Ondine Review: Swept Away
In all honesty, I wasn’t too happy when my editor sent me off to watch Ondine. Personally I find it hard to see anything appealing about Colin Farrell – apart from his roguish good looks of course (I’m only human).
But after watching his latest effort, I’d like to take this opportunity to say that I’ve completely changed my mind – I now love him.
Ondine sees Farrell play luckless fisherman Syracuse, whose life is turned upside down when he catches a woman called Ondine in his net. Syracuse is immediately entranced by her breathtaking beauty and mysterious nature, and decides to put her up in his mother’s cottage by the water.
The two become close when he discovers Ondine’s voice draws fish to his nets, but it’s his young sickly daughter Annie who’s really under her spell. She’s convinced that the strange woman is a selkie – a seal that can turn into a human. As the three grow close, Ondine’s dangerous secrets are revealed.
The plot is part fairytale-part tragedy and writer/director Neil Jordan allows a historical Irish melancholy to permeate the story and scenery. He steers clear of predictability and manages to keep a steady pace, letting the atmosphere of the cold Irish coast wash over you. The mix of modern life and elements of folklore lends the film a dreamlike quality, particularly surrounding Ondine herself.
Syracuse is troubled and constantly struggling but Farrell never plays him as too downtrodden. His gruff exterior is effortlessly balanced with gentle comedy and emotion, making him a pleasure to watch.
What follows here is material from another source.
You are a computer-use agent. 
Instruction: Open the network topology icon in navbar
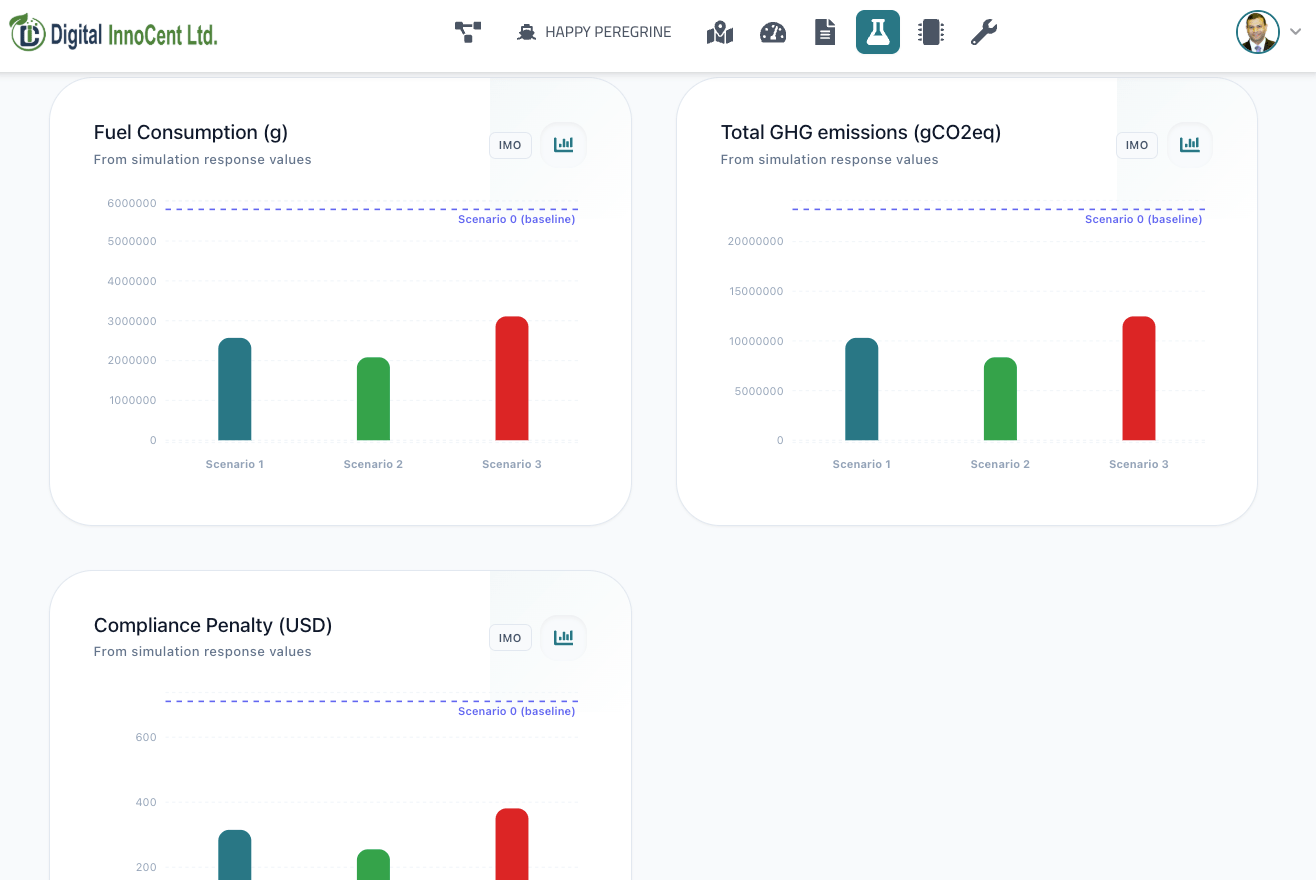468,32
Neil Jordan regular, Stephen Rea, puts in an amusing performance as the town priest who serves as Syracuse’s confidant and AA sponsor. Newcomer Alison Barry plays Annie with a knowing maturity beyond her years yet still manages to keep her character’s childlike need for fantasy.
The most interesting performance came from Alicja Bachleda as the watery woman of the title. I was pleased to see that her character’s mysterious nature didn’t prevent her from connecting with Annie and that their relationship echoed the sweet innocence of a child playing with an imaginary friend. With her bewitching looks, I’m sure it won’t be long before big Hollywood productions start knocking at her door.
Ondine’s a little off the beaten path in terms of what’s around at the moment, but this Irish fairytale isn’t something that should be dismissed in favour of blockbusters. I’ve eaten my words Colin Farrell, now keep up the good work.